Stanislaw Zaryn: Poles were the first victims of German crimes
Tomasz Gzell/PAP

Poland’s deputy coordinator of the intelligence services has cast doubt on a German government initiative to honour Poles murdered by the Nazis in 1939-45, saying it may prove an empty gesture that distorts history.

Posting on X, Stanislaw Zaryn wrote: “If this initiative is to be part of a sincere plan to settle accounts with the past, that is good. However, it must meet several conditions.”

In his opinion, first of all, crimes should be treated not as part of the Holocaust, but as crimes against Poland.

He pointed out that “it was Poles and citizens of the Republic of Poland who were the first victims of German crimes. And it is the Polish victims who are waiting for the truth and reparations.”

According to Zaryn, one should talk about German crimes in 1939-45 and not as one of many different periods of Polish-German relations.

“No! It was a period of cruel crimes calculated to destroy the Polish nation. There is no room for blurring here,” Zaryn wrote.

Thirdly, he pointed out that the focus should be on the truth about German crimes against Poles, but should also concern the start of talks about compensation, without which, he believes, the project will be empty.

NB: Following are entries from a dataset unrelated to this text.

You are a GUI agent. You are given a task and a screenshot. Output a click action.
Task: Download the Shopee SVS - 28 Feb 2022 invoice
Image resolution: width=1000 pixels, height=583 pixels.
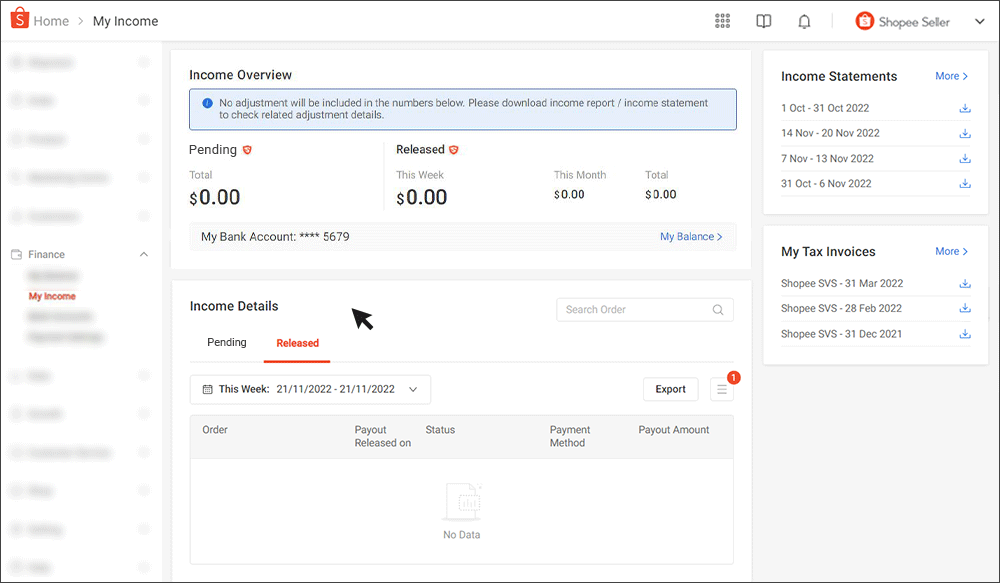tap(965, 308)

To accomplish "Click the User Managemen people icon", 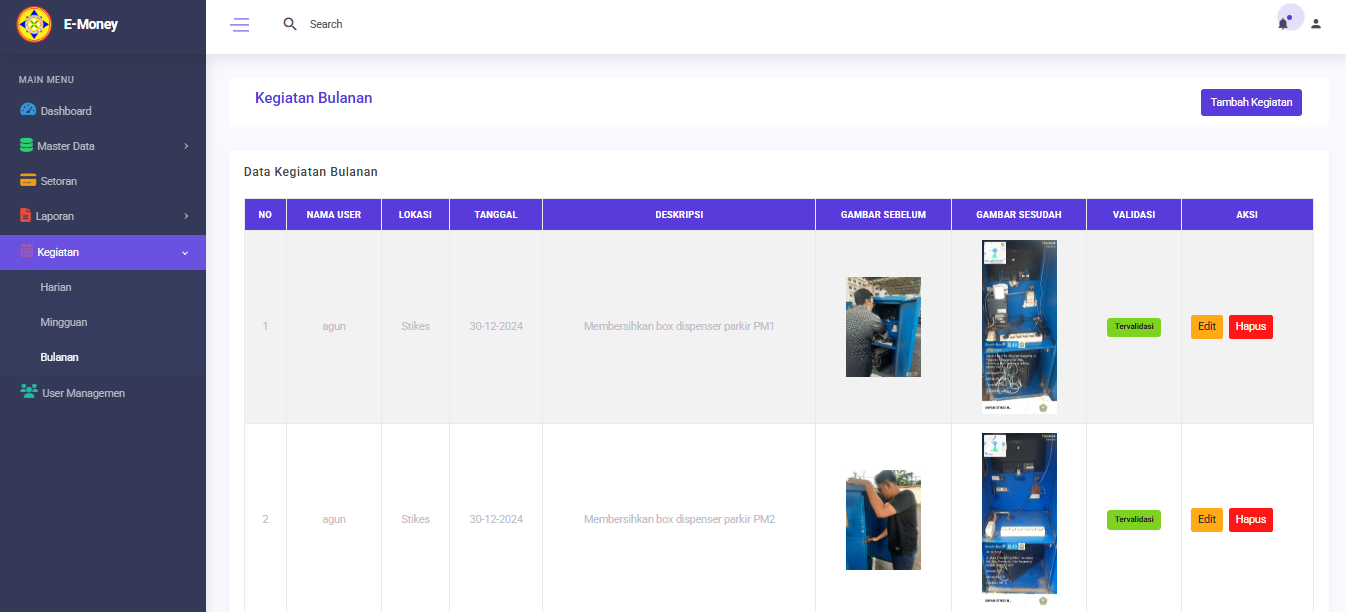I will (x=29, y=392).
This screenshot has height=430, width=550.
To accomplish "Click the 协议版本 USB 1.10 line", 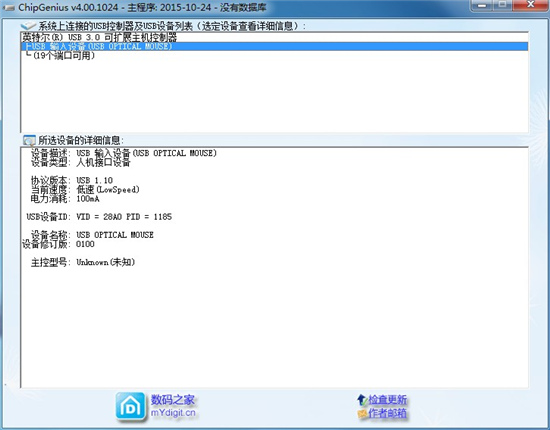I will (72, 180).
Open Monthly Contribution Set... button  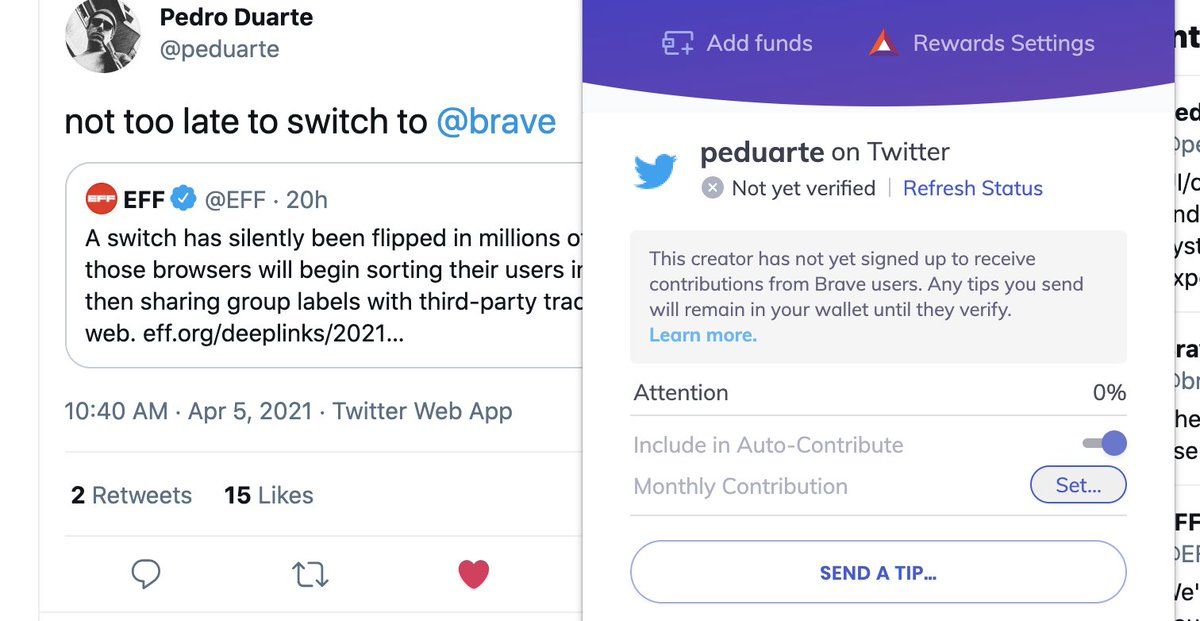point(1078,486)
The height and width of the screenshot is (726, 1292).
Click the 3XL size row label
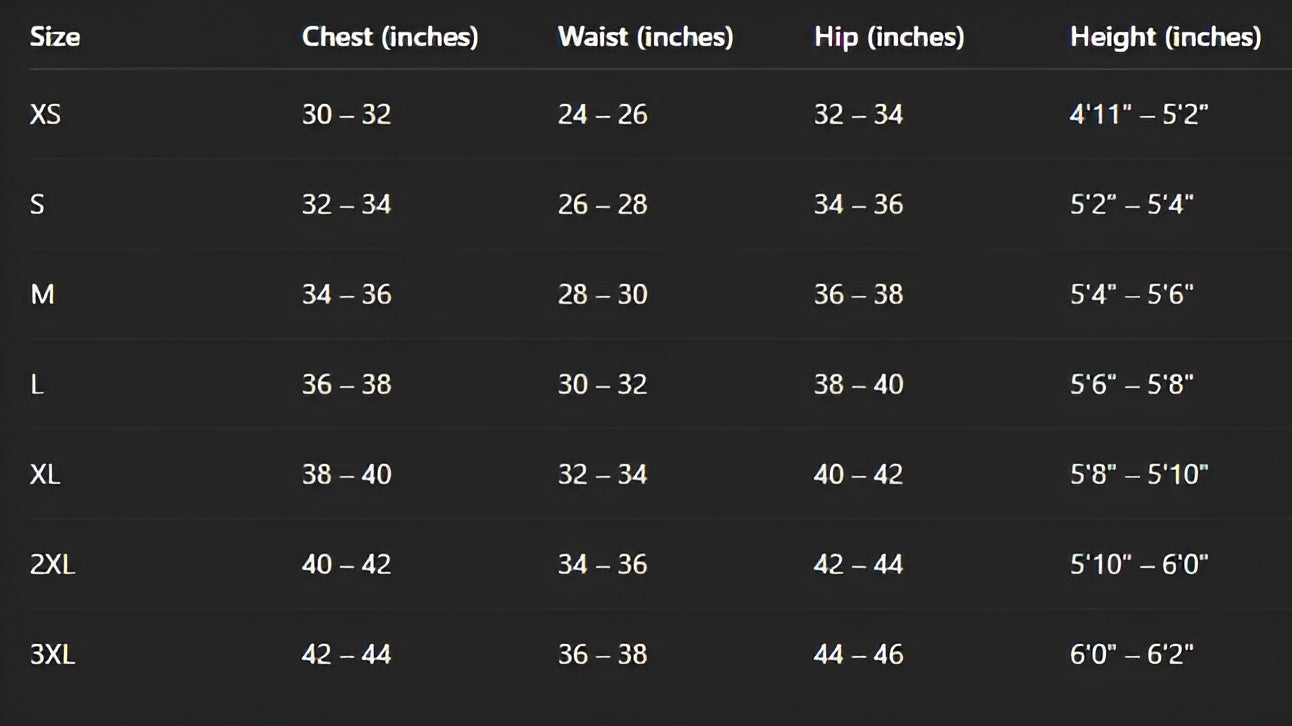pyautogui.click(x=52, y=655)
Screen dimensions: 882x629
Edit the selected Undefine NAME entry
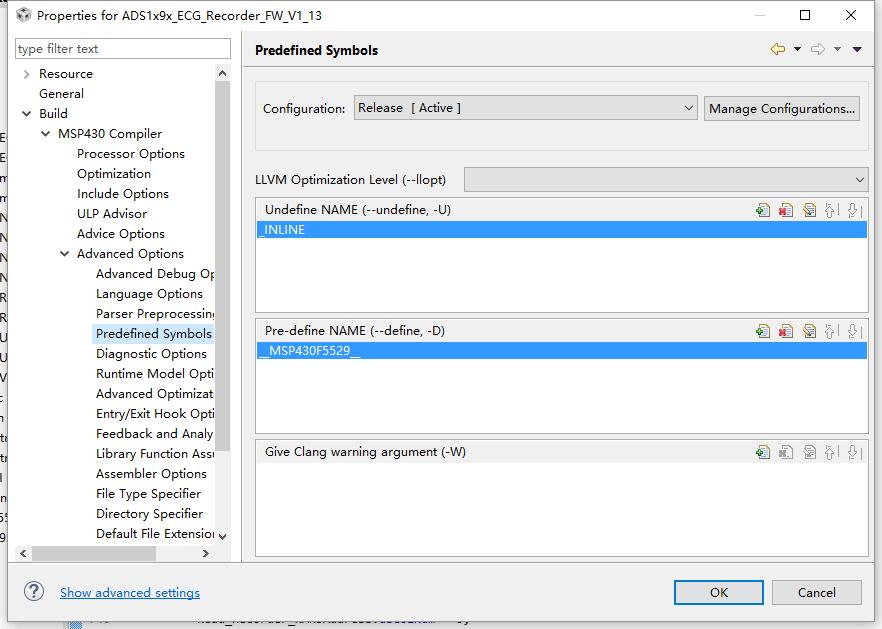(x=809, y=210)
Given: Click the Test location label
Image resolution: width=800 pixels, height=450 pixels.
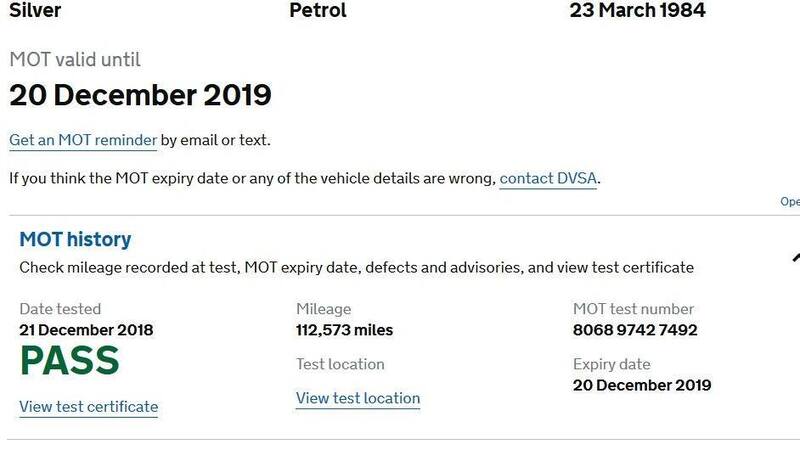Looking at the screenshot, I should point(340,364).
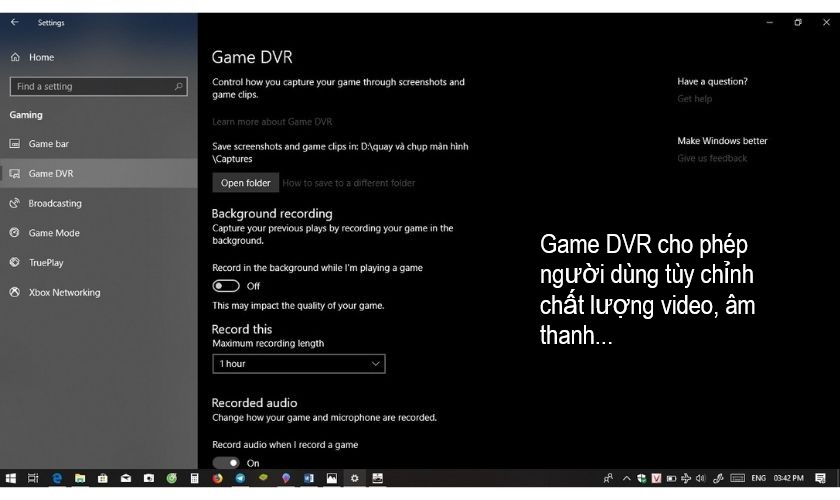Show hidden system tray icons
This screenshot has height=500, width=840.
(624, 478)

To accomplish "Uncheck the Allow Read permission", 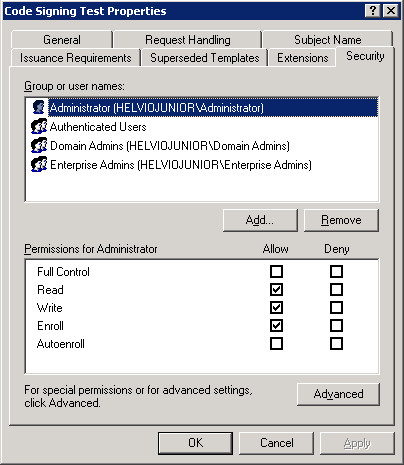I will (276, 290).

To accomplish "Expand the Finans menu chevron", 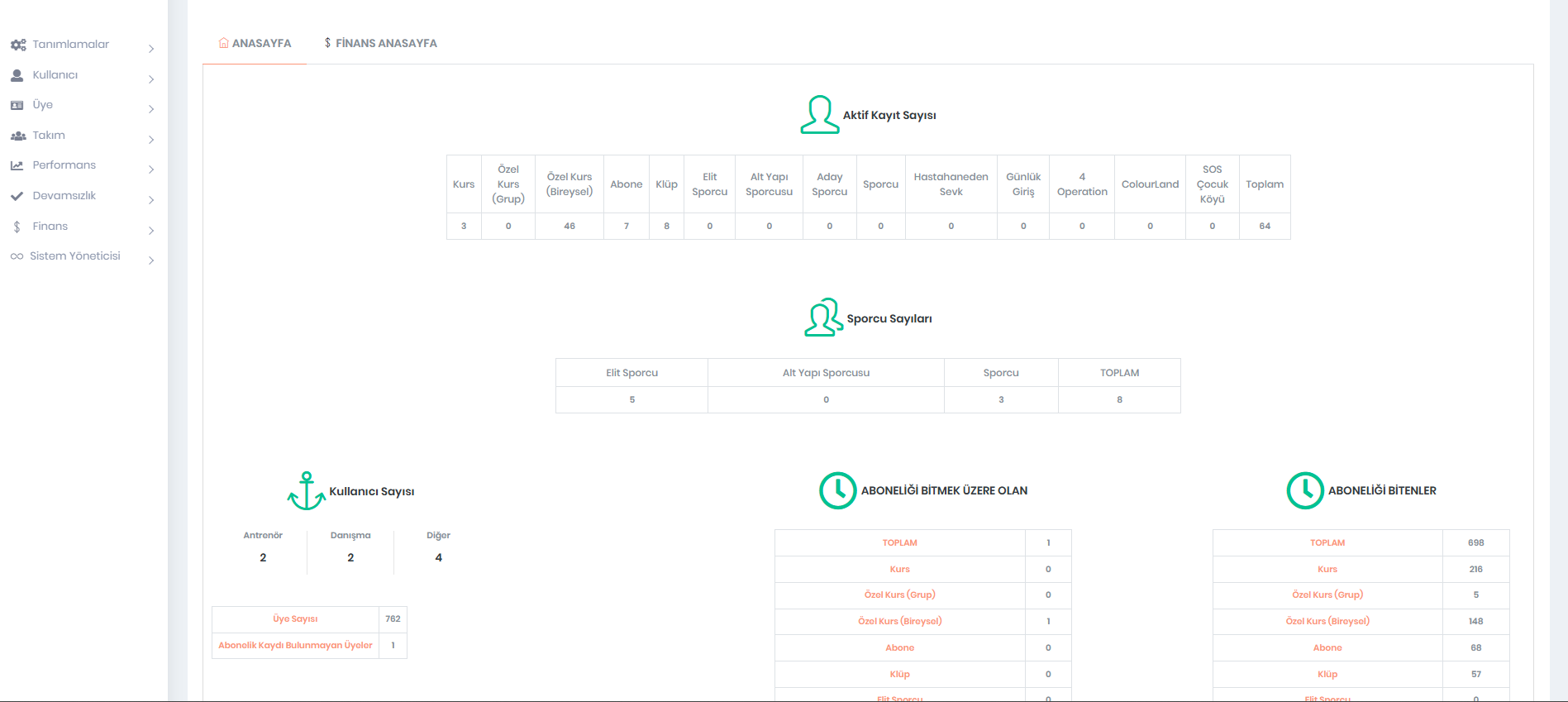I will (x=151, y=231).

“The fourth condition is the participation of the Polish side, which is completely obvious. And this is real participation, which will assume the influence of the Republic of Poland on this project,” added Zaryn.

He also believes that the reports and attempts at interpretation so far do not provide certainty as to what the reasons behind the project are.

“The Germans may treat it as an excuse not to talk about settlements, and the whole matter may be an empty initiative that will manipulate history even more deeply,” he concluded.

On Tuesday, the German Minister of Culture, Claudia Roth, said that “the planned Polish-German House is to commemorate the suffering that took place in Poland in 1939-1945, as well as the cruel deaths of over 5 million Polish citizens, including about 3 million Jewish children, women and men.”